▶ [SELECTED TEXT]
---*---
Drifter takes place on a distant world called Ouro, with at least a few human settlements, but plenty of other alien species already there. Abram Pollux was piloting a craft that crash landed there. He escaped, but was wounded almost immediately, his life narrowly saved by the local sheriff and medic, Carter. Then Abram sets about trying to sort a few things out. Like why a man named Emmerich shot him almost as soon as he emerged from the wreckage. Or why he remembers the crash like it happened a few days ago, but Lee says it was a year ago.
The first volume contains the first 5 issues, and presents me with a bit of a problem. I like the setting, some of the odd creatures Ivan Brandon and Nic Klein (with Clem Robins as letterer) have come up with. There's basically a bear that can control lightning, is made of lightning, something like that. A race of mostly subterranean creatures with a hive mind that were on Ouro first, and can be kind of sadistic. I'm a little curious about Emmerich, and this odd kid, Lima, that seems interested in him. I like Klein's designs for characters, for the mysterious boss of the "Wheelers" that meets with Abram at one point. I absolutely love the colors Klein uses, these deep reds, blues, and purples that can almost overwhelm the art, but don't. Really effective at creating moods, draws me into their world as an actual place.
---*---
▶ [SUPPLIED MATERIAL]
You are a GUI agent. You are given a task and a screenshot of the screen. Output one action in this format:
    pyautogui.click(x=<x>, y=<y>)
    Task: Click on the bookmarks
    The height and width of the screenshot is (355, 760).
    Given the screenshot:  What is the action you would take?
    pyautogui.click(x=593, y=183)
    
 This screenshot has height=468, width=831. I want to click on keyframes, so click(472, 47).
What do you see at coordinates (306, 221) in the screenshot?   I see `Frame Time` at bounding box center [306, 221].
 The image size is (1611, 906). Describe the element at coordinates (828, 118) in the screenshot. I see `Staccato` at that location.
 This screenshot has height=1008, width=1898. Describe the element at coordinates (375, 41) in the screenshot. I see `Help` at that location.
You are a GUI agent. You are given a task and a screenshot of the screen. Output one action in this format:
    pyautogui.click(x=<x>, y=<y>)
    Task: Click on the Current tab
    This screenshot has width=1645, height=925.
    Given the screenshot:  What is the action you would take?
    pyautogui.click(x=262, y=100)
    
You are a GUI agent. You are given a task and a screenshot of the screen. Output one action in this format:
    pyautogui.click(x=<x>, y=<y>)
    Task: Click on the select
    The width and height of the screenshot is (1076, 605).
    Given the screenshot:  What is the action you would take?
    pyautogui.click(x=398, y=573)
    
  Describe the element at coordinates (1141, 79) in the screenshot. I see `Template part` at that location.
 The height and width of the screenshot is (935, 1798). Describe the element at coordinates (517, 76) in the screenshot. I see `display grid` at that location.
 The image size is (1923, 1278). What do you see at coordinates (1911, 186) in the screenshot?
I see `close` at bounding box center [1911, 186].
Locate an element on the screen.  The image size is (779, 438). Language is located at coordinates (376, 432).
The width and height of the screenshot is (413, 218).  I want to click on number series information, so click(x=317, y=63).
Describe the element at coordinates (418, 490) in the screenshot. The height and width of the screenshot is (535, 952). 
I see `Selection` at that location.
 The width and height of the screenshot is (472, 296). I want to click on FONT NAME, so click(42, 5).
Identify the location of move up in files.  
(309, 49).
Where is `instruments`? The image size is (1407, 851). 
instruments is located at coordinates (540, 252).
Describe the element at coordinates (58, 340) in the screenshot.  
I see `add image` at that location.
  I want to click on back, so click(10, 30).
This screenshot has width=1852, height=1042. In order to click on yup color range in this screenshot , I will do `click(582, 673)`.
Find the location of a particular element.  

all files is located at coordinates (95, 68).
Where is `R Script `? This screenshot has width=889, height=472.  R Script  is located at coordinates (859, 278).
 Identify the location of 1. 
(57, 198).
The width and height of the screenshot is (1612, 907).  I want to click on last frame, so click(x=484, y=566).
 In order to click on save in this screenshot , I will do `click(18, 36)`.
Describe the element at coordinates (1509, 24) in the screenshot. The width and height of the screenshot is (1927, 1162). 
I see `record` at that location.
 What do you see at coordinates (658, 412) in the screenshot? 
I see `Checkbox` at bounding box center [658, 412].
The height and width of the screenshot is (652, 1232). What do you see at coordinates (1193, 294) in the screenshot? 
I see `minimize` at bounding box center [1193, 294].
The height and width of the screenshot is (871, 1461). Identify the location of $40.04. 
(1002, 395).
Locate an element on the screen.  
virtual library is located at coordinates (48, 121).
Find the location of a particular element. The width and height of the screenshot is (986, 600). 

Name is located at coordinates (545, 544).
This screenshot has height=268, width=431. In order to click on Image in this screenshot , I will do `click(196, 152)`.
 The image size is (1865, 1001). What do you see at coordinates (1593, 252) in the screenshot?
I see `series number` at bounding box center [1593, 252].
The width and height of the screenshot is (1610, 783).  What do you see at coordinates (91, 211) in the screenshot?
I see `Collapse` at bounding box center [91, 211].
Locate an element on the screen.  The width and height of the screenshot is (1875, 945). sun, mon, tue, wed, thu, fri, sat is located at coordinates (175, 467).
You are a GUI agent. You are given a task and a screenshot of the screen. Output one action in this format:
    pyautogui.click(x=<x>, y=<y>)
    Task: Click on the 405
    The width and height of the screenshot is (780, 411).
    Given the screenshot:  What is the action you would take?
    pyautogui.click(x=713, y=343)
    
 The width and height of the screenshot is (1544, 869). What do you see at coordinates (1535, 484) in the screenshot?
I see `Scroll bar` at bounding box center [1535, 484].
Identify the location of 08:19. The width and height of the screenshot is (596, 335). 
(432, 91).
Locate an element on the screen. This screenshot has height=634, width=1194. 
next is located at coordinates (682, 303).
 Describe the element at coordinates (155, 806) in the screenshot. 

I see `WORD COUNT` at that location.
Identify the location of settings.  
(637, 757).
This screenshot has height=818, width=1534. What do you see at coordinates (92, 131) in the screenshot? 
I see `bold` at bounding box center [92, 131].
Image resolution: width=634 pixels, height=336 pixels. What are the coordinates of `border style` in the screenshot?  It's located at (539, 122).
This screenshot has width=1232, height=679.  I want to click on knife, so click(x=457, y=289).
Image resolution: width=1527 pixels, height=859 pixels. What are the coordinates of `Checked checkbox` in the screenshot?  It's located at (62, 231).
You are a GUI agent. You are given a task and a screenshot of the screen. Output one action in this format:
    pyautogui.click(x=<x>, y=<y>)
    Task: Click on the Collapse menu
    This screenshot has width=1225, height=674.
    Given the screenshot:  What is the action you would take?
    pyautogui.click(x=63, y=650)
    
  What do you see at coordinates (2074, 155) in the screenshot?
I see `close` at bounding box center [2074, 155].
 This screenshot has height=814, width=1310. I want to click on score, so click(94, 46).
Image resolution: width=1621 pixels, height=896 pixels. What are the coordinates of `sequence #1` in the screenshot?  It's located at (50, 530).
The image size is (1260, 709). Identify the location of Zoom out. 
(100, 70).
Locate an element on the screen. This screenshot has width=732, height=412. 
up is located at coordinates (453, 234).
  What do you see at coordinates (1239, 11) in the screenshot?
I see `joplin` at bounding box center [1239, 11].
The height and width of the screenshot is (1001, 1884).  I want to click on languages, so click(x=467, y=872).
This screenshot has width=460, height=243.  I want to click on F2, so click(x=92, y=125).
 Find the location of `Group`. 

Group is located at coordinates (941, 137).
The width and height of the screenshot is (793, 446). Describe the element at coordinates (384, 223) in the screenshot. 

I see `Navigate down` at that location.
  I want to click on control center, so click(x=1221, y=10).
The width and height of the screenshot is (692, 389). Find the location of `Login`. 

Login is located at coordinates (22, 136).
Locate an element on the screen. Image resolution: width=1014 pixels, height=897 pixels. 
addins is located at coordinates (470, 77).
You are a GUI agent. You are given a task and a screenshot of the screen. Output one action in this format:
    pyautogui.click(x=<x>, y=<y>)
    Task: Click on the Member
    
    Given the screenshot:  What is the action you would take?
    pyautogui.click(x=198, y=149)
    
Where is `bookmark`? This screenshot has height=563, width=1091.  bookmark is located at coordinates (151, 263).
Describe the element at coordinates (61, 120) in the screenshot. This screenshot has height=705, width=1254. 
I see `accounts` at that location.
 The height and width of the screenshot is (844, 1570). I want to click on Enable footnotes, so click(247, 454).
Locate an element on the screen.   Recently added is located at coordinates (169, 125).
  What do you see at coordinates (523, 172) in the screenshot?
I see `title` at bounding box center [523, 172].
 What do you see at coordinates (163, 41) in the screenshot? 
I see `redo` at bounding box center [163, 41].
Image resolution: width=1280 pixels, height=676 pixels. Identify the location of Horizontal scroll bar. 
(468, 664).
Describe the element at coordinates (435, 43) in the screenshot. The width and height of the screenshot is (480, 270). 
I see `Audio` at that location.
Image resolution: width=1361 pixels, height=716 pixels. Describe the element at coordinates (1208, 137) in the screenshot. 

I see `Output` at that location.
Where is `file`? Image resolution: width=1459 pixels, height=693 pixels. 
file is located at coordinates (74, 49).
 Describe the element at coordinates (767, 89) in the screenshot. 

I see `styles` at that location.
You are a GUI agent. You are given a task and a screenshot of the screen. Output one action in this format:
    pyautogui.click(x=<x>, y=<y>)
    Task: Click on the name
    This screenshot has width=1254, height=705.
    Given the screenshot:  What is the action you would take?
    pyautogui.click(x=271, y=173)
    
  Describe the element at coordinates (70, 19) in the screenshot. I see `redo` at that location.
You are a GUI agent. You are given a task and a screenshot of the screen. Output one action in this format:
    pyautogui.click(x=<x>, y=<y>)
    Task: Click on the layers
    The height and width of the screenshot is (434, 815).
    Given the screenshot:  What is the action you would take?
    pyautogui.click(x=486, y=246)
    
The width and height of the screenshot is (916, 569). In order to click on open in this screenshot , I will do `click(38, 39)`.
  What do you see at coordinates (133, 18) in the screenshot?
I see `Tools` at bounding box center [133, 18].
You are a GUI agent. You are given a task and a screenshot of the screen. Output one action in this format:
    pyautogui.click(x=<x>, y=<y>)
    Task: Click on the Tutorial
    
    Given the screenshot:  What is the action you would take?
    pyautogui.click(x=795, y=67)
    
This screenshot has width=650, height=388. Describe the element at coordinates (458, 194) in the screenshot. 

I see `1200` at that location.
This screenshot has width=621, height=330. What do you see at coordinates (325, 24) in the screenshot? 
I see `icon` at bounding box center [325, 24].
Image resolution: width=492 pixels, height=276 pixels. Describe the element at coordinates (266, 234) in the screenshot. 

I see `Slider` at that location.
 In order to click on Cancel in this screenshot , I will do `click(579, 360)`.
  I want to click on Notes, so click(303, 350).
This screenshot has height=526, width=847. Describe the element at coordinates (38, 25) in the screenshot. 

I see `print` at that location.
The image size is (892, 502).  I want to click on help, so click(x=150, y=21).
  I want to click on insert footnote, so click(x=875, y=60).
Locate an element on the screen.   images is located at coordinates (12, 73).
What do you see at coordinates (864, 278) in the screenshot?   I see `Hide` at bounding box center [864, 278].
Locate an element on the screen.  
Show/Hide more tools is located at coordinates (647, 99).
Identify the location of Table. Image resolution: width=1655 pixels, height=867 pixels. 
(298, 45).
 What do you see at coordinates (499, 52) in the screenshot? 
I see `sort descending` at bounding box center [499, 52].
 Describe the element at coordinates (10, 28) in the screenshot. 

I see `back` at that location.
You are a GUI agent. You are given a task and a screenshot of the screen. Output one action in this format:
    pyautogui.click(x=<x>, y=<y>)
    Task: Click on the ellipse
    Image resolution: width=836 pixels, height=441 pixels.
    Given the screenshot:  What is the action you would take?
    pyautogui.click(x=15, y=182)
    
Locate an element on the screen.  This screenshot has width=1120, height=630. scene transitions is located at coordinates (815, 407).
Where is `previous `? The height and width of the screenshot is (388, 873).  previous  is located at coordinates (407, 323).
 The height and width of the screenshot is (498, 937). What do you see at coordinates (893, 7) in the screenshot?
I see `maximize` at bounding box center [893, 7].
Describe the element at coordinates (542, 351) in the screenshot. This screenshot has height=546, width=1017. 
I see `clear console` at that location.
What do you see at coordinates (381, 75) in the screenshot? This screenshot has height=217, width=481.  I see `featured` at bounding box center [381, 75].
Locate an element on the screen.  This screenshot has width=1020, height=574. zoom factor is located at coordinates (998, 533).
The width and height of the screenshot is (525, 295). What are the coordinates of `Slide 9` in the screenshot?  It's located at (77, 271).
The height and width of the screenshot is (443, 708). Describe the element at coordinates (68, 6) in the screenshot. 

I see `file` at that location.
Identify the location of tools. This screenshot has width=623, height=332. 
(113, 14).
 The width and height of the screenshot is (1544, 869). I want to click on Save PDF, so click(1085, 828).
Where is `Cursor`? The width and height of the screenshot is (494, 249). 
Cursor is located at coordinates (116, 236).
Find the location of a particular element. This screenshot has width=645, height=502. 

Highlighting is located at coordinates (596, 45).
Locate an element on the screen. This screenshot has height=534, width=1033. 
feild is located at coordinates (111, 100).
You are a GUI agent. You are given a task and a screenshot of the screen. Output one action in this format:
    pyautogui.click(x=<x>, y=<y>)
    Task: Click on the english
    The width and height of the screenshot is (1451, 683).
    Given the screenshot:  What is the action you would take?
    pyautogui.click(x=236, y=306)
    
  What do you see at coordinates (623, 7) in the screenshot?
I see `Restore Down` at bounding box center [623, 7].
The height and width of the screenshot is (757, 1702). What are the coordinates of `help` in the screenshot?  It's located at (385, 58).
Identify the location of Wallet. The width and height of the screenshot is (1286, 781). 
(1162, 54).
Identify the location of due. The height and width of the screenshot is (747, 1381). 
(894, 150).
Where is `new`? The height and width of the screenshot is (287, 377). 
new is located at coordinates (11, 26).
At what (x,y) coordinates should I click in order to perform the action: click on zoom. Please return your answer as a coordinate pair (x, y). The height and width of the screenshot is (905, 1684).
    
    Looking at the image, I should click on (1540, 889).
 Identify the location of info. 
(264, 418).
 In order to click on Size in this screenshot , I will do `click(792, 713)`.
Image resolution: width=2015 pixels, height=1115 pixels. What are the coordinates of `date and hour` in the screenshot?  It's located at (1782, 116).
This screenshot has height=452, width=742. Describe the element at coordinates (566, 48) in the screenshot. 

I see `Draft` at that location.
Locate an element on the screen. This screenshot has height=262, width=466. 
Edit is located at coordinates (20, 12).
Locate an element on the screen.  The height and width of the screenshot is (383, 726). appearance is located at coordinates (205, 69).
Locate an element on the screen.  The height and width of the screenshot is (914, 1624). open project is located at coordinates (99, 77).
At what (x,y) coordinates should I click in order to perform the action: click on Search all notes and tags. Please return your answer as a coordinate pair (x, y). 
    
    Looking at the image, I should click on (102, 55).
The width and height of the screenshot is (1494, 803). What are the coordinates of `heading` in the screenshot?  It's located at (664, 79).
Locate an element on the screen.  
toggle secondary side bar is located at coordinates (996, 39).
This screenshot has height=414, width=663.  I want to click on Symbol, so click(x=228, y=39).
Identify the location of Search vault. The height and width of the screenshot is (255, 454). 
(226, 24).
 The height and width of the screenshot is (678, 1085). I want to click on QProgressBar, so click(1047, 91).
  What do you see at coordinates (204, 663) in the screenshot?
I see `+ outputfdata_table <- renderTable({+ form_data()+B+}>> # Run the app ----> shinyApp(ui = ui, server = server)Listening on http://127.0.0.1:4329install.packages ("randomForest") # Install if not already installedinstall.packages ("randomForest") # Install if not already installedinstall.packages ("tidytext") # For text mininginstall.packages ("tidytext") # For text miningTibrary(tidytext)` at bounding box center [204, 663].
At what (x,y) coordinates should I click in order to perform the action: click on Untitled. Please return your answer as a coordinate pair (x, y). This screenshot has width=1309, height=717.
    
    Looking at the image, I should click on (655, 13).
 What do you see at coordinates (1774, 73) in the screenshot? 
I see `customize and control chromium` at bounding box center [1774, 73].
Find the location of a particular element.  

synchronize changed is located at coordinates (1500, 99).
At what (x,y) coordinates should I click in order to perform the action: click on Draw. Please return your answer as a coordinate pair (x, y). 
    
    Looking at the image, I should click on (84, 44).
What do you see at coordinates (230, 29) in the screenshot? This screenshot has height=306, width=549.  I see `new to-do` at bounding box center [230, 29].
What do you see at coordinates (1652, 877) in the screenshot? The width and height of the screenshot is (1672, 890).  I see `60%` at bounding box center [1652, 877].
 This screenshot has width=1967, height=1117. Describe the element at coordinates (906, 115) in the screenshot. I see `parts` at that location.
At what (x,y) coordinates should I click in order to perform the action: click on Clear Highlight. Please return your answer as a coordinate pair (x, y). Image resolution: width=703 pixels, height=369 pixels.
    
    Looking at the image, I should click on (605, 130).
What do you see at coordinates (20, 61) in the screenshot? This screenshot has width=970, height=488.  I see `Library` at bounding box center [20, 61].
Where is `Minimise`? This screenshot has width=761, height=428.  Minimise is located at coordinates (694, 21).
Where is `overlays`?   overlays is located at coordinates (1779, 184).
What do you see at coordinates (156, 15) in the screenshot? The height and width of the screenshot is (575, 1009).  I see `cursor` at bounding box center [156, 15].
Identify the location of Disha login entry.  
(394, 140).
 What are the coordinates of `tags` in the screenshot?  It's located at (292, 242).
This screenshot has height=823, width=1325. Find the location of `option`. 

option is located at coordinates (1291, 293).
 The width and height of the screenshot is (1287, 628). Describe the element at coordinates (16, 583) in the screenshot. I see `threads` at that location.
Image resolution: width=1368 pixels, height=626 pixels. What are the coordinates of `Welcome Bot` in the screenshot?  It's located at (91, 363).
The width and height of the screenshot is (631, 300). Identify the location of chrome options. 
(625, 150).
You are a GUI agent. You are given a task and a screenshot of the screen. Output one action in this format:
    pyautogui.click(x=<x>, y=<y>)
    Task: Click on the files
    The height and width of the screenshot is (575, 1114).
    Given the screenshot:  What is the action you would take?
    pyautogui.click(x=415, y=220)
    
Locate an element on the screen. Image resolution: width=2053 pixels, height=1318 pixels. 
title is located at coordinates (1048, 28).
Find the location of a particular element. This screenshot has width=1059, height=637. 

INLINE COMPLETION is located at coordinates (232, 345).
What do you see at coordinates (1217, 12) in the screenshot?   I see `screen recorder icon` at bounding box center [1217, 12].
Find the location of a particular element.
---*---
▶ [PROBLEM TO SOLVE] In the text about Drifter, who saves Abram Pollux's life after he is wounded?

▶ [SOLUTION FOR THIS TASK] Carter, the local sheriff and medic.